He aquí una agriducle colección de relatos que gira en torno a la literatura, el amor, la muerte… En ellos siempre hay un personaje que adquiere una condición mítica, por el misterio que rodea a su figura, por sus acciones o la fuerza que irradia su personalidad. Aunque al final del que más acabamos sabiendo es del propio narrador. De hecho, este vive y se explica gracias a estos personajes. La experiencia ajena (relativamente) nos sirve para descubrir al narrador (que no protagonista) de cada relato. Estos, aparte de estar escritos con tensión y melancolía, llevan en su interior el bacilo del suspense, un suspense que bien puede mantenerse sobre un asesinato (o una muerte), una historia de amor o una simple novela (se reflexiona mucho sobre la propia literatura, su función y su necesidad, además de incluir referencias a otras obras y autores conocidos).
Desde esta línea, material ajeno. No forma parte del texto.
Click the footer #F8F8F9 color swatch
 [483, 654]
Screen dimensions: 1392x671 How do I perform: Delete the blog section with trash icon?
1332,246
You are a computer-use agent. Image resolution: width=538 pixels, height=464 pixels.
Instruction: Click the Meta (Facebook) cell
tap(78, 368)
El resultado es el apasionamiento. Uno lee cada historia como si en su final se escondiera la respuesta a todos los enigmas existentes, y necesita llegar ahí. Como en Carver (o incluso Hemingway), una estructura simple oculta algo mucho más complejo: es un chispazo, un malestar, algo que se enciende en nuestro interior cuando leemos las palabras que cierran estos cuentos raros. Es desconcertante y maravilloso a la vez. Quizás no podemos especificar el sentido de lo que hemos leído, el significado, lo que nos ha querido decir, pero lo notamos en nuestro interior, sabemos que instintivamente lo hemos comprendido todo: está ahí, pero no lo podemos expresar o exteriorizar.
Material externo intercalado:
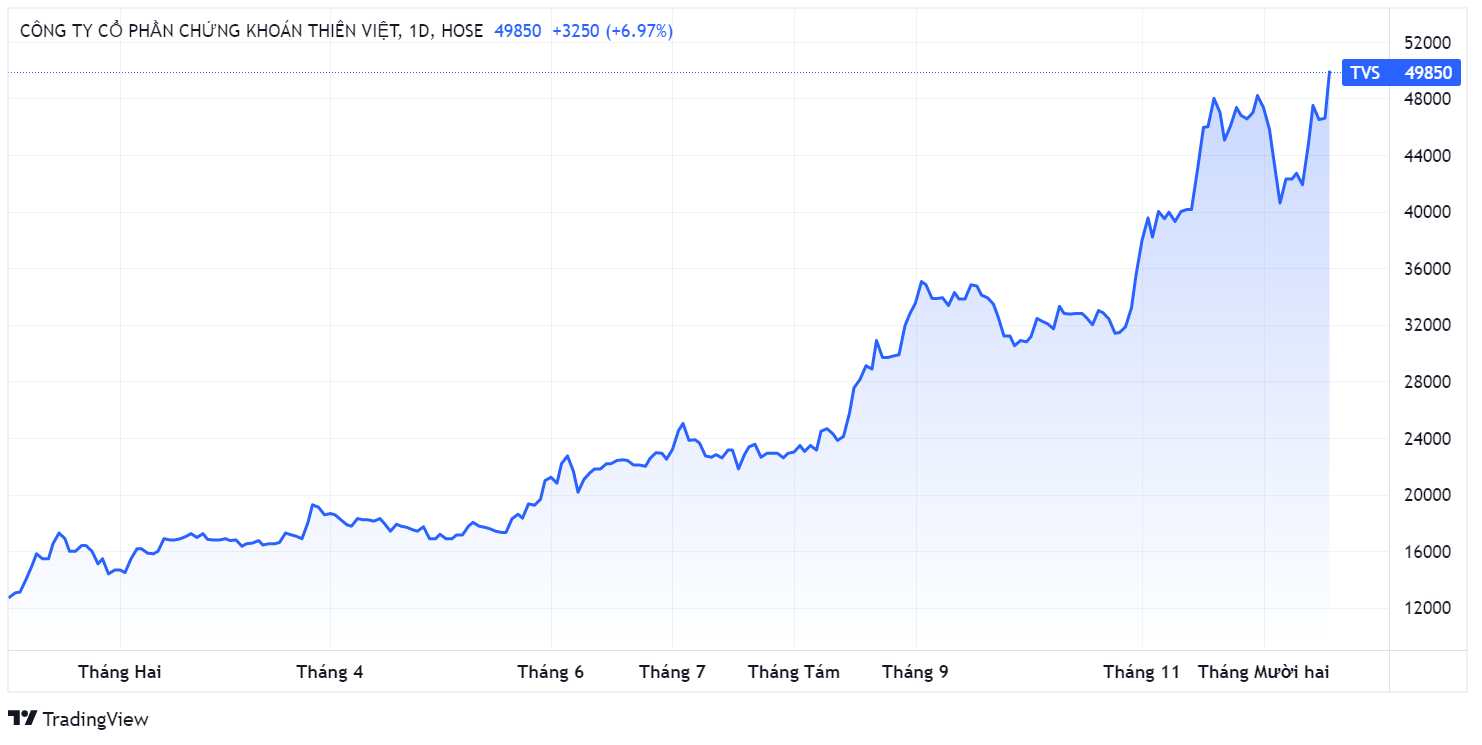
Task: Click Tháng 6 time axis label
Action: (x=551, y=672)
Hay un relato que me ha gustado especialmente (hay muchos, pero bueno): es un homenaje indisimulado a la estrela del cine porno John Holmes (y también quiero pensar que un homenaje al cine porno en general). No sólo hace poesía cotidiana en torno a esta profesión, sino que retrata, como quien pinta una puesta de sol o un paisaje crepuscular de incomparable belleza, el ocaso de alguien que perdió la juventud y lo perdió todo en general, pero que aún está ahí, sólo, con sus recuerdos. Su humanidad, incluso su bondad, empapa cada palabra del relato que a él va dirigida (palabras salidas de la boca de otra artista porno). Y uno piensa en los cambios que da la vida, en la importancia del amor en nuestra existencia, la importancia de amar y sentirse amado, de saber que hay alguien más ahí, que alguien más piensa en tí, además de uno mismo. Porque si existimos es porque todavía hay gente que nos recuerda. Ya se sabe que el olvido es la muerte definitiva.
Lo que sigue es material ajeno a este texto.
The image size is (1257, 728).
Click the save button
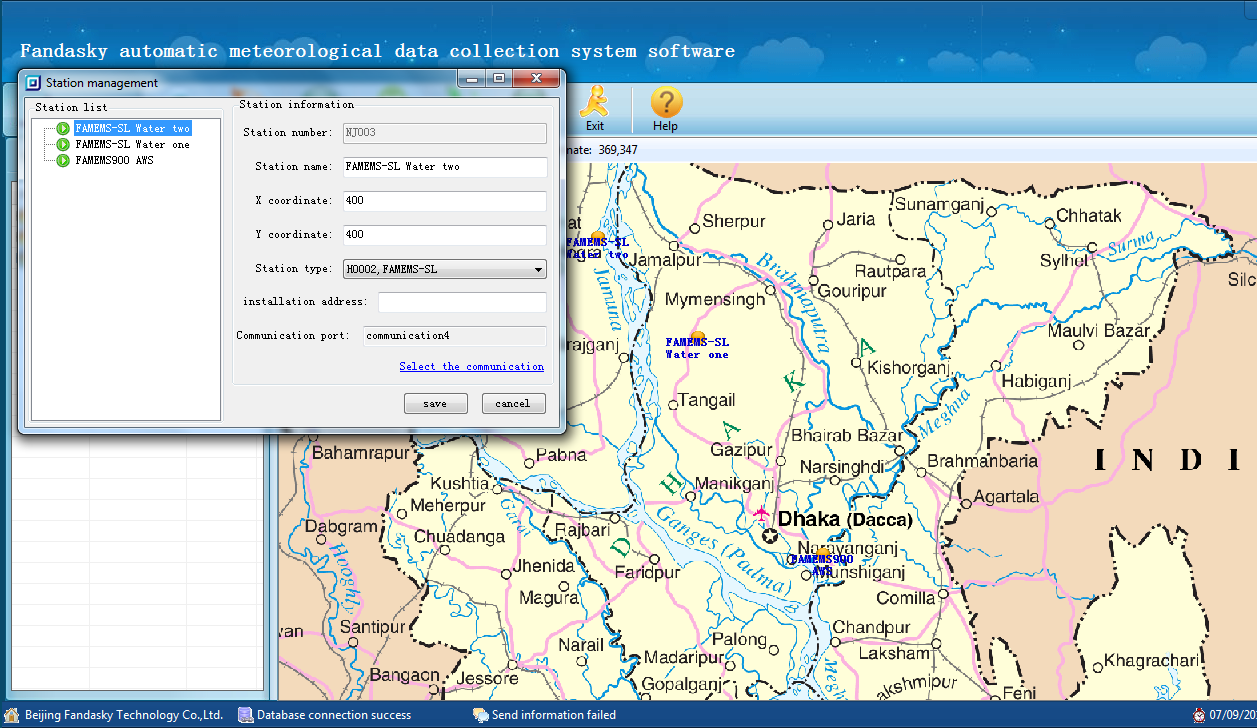click(x=435, y=403)
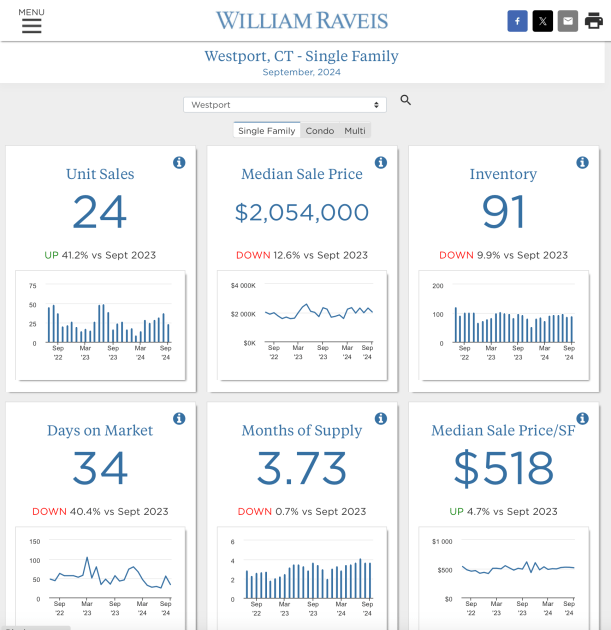Share page via X icon
Image resolution: width=611 pixels, height=630 pixels.
coord(543,21)
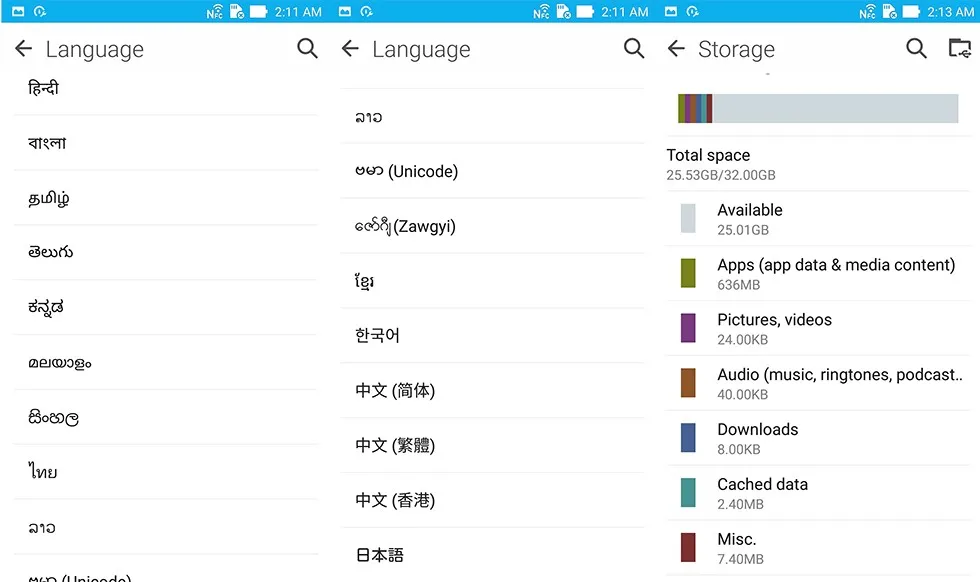The height and width of the screenshot is (582, 980).
Task: Tap the search icon above the 한국어 list
Action: pos(634,48)
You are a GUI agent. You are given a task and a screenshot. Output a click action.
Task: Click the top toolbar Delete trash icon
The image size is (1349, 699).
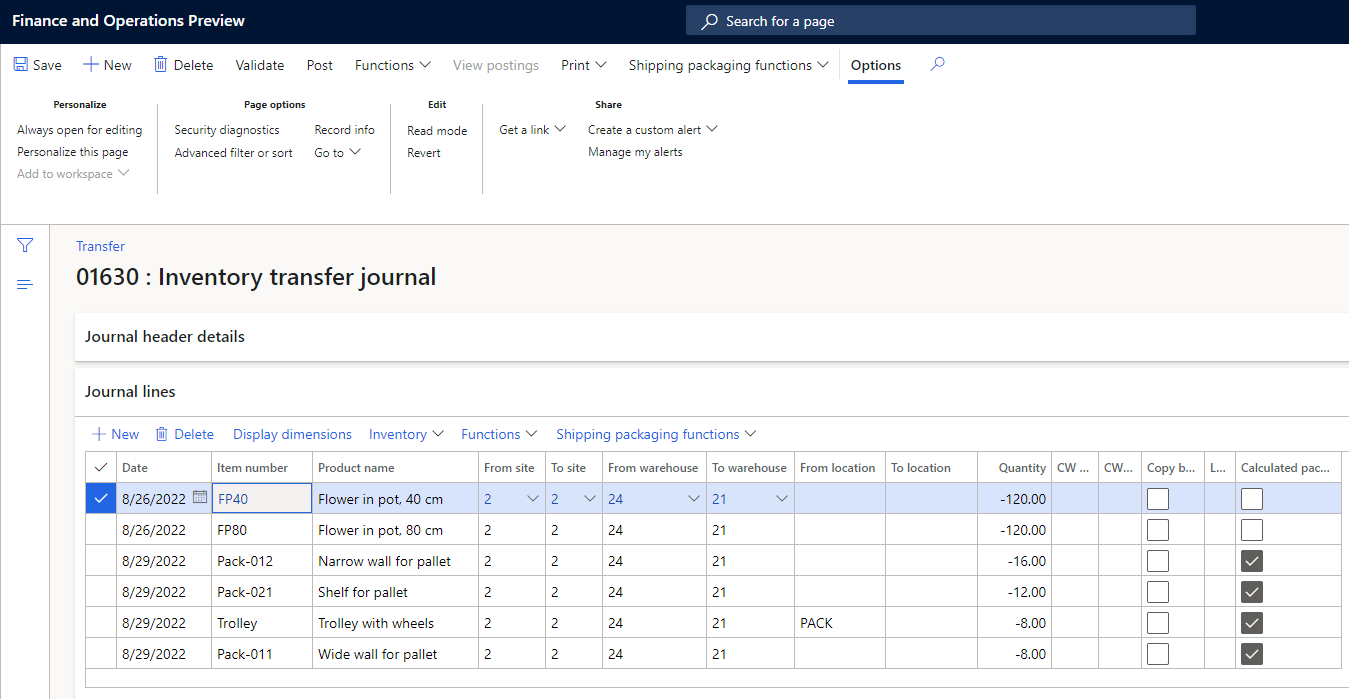click(160, 65)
El mayor defecto del libro es la reiteración: Bolaño cambia nombres, situaciones y escenarios, pero la historia y la solución de muchas de sus narraciones son las mismas. Algunos dirán que es coherencia temática, que un libro de relatos necesita un eje vertebrador común para que no parezca una amalgama de historia cogidas al azar. Puede que tengan razón, pero en mi modesta opinión hay aquí algunos cuentitos que son perfectamente intercambiables. Pecata minuta, no obstante, para un libro sugerente y recomendable que acaba imponiendo sus muchas virtudes a estos pequeños defectos.